Udemy Class Review: How to Build a Gaming PC


Want to learn how to build a gaming PC? Udemy’s “How To Build a Custom Gaming PC” course aims to teach you just that, but I headed into the course with some doubts. The last time we looked at a Udemy computer build course, it turned out to be pure garbage. It was realistically the worst guide you could hope for when building a PC. Today’s course is taught by a different instructor, however, and with any luck this course will prove to be worthwhile. Let’s dive in.

Course Overview

Before we get started, I should mention that this course was originally released in 2016 and the parts used while building the system are outdated by today’s standards. That doesn’t mean the information in the course can’t help you; the instructions on building the computer are essentially the same today as they were in 2016. The instructor also gives detailed information on what to consider while picking parts, which can also help you when selecting items today.

In the system design section of the course, we hit a small hiccup with the advice given. The instructor recommends you select parts for your system in the following order:

  1. CPU
  2. GPU
  3. PCI-E Cards
  4. Optical Drives
  5. HDDs
  6. Motherboard
  7. RAM
  8. Case
  9. PSU

The biggest issue here is the placement of the motherboard so far down on the list. I think most system builders would agree that you should select the processor you want first, but I would typically recommend selecting the motherboard second. The motherboard you choose will determine how many ports you have available for storage devices and add-on cards, and it also will determine how large the system you select will be. Following the order above could occasionally cause you to buy a GPU that’s too large for the system you build, or cause you to buy extra hardware you are unable to connect to your system, again due to size limitations or a shortage of ports. That said, the order used by the instructor could work and it’s not a major issue.

Otherwise, the information in the system builder section is solid and provides you with a good foundation with which to move forward with planning your PC build. In the next section that is devoted to PC cases, we hit another bump as the instructor mixes up his terminology. The instructor refers to mini-ITX cases and mini-ITX brackets as being HTPC cases and HTPC brackets. An HTPC ( a.k.a. Home Theater Personal Computer) is actually not a form factor and does not designate a system’s size. HTPC computers are typically quite small, but they can be any size and use motherboards of various sizes.

After this slip-up, the instructor gets back on track with an informative lecture on the importance of case air pressure. If you are looking to build a gaming computer, this is highly important for preventing heat damage to your system. The next section of the course discusses motherboards, but just lightly. The instructor leaves some information out, but he hits all the important points that you would need to know during the building process.

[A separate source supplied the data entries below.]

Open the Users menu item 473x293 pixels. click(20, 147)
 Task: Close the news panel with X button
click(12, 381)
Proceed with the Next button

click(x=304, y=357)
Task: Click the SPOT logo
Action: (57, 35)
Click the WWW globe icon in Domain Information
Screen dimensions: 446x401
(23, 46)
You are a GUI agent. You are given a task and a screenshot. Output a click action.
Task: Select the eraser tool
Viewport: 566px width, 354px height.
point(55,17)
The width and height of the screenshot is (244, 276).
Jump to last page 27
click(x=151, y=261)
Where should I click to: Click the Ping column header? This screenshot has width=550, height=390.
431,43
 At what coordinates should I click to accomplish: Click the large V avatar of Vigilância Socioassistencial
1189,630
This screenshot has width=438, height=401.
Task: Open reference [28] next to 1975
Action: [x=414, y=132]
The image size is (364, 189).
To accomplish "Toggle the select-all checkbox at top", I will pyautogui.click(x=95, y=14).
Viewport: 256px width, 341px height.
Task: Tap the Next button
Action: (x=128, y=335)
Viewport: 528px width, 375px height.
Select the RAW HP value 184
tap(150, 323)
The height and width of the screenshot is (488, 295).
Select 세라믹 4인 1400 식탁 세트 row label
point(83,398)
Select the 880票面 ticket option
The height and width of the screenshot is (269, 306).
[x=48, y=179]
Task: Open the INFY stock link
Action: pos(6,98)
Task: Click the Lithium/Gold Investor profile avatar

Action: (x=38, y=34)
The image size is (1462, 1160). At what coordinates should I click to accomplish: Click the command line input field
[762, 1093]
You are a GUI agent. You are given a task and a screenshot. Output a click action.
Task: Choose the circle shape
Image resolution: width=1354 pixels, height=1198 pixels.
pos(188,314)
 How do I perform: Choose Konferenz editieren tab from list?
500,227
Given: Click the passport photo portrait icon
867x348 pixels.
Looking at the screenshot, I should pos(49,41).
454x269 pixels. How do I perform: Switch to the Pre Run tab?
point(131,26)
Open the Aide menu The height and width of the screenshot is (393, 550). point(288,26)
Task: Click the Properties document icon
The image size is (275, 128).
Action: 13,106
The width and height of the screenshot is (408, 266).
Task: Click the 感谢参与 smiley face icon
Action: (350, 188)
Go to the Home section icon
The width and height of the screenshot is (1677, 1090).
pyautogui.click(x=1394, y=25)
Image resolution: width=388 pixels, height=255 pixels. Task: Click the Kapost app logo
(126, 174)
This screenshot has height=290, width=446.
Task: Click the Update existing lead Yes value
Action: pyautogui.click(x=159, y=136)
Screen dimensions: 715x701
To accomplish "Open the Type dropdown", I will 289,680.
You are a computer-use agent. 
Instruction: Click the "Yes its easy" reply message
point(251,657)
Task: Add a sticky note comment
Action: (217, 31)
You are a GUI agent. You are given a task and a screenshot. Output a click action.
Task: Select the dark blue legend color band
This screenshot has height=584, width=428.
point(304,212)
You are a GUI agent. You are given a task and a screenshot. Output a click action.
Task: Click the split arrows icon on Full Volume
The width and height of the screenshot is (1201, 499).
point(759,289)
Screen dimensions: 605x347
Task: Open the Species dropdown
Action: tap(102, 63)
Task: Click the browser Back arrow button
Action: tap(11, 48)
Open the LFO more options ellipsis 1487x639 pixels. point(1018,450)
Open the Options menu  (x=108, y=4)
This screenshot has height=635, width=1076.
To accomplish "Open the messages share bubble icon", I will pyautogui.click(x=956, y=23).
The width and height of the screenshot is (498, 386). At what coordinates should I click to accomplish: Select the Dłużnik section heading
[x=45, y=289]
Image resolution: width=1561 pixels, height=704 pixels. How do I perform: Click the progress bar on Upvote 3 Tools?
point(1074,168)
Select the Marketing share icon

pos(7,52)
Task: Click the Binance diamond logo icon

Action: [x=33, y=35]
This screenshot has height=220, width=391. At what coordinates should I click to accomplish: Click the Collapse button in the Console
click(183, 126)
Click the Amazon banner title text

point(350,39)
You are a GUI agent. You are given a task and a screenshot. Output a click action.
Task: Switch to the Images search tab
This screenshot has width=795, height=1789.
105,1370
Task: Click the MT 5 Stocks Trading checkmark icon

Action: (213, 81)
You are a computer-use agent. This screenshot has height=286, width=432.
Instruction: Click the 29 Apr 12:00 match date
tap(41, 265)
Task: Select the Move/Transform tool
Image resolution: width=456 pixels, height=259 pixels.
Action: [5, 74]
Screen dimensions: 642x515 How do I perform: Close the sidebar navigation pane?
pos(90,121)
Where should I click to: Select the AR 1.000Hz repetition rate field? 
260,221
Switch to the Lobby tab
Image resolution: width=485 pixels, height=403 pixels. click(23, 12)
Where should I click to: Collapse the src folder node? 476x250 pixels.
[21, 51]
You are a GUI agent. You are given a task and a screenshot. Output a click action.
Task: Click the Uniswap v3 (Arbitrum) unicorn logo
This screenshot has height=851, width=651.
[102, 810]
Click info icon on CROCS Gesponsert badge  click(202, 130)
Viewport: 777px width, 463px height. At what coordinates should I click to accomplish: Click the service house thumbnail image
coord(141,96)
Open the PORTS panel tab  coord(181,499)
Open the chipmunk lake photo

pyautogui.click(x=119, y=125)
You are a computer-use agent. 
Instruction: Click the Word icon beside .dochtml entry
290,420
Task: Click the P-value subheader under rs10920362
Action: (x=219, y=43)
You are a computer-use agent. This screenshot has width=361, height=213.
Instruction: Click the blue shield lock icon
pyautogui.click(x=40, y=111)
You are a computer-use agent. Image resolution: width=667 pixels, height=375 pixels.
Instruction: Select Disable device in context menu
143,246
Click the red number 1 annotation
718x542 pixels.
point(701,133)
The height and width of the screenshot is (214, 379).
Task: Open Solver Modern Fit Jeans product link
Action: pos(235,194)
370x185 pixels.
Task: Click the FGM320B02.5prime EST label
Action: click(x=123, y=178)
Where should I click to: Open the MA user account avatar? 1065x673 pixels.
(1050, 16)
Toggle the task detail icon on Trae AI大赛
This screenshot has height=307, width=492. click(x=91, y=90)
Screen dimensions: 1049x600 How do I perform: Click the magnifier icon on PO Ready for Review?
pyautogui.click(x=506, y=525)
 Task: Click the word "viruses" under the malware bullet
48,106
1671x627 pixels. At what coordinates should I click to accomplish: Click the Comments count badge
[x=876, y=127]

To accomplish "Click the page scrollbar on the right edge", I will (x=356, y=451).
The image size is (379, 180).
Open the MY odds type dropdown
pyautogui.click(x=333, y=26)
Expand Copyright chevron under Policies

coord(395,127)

The course continues with the instructor discussing each component as the PC is assembled, and for the most part, the class is informative. Towards the end of the course, we again hit a small snag when the instructor talks about add-on cards. First, the instructor says that PCI-E x32 devices are becoming popular now, which is an interface that’s so rare and unused that I’ve never even heard of it before today, and I review motherboards for a living. Put simply, this just isn’t true. Next, the instructor says that while you can use small PCI-E devices like a PCI-E x1 or PCI-E x4 card in a PCI-E x16 slot, the same is not possible in reverse. This is again, inaccurate. Some motherboards purposefully use open-ended PCI-E x1 slots that can take PCI-E x16 cards, and you can also use riser cards to connect larger PCI-E devices to smaller slots. They won’t perform as well, but you should be aware this is possible.

Conclusion

Overall, Udemy’s “How To Build a Custom Gaming PC” course does a decent job of showing you how to build a PC. Most of the information in the course is solid and will help you understand more about the various components, but the instructor makes mistakes in places as mentioned above. You could go far worse when selecting a course to help you learn to build a system, however, and overall I’d recommend this as an solid course for beginners looking to build their first desktop computer.